## Information provided
*** Block opens ***

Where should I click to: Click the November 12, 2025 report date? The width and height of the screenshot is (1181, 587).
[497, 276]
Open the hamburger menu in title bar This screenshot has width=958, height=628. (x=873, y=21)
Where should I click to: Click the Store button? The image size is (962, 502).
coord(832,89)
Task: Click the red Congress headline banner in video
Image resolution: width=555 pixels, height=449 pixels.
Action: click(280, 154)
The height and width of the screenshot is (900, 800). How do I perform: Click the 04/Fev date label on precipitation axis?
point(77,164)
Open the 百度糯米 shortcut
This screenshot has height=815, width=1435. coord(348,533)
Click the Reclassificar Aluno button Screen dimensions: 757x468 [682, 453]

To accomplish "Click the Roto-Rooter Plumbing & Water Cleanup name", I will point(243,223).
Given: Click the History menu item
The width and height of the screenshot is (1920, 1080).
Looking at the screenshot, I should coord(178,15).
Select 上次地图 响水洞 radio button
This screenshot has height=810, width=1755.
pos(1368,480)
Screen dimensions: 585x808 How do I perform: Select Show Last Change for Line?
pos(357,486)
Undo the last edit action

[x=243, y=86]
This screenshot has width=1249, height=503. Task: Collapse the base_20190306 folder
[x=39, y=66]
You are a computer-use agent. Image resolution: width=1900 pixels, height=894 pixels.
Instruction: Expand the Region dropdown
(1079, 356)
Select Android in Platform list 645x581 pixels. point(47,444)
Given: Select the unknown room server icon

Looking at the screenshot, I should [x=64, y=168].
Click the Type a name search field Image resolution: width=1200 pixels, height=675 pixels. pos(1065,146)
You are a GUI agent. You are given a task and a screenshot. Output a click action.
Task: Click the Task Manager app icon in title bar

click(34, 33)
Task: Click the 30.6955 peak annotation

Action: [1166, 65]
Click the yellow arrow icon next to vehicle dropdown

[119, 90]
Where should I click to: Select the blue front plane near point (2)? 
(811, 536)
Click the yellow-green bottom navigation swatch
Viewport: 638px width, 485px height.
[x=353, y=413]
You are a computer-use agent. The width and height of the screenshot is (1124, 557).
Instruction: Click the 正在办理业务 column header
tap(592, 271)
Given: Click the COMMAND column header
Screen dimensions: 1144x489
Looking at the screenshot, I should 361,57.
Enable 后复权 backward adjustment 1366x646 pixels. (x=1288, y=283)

*** Block closes ***

## Aim of the task
Look through the data above. Copy every line with the string "name" in it.

## Solution to this exercise
To accomplish "Click the Roto-Rooter Plumbing & Water Cleanup name", I will point(243,223).
Click the Type a name search field Image resolution: width=1200 pixels, height=675 pixels. pos(1065,146)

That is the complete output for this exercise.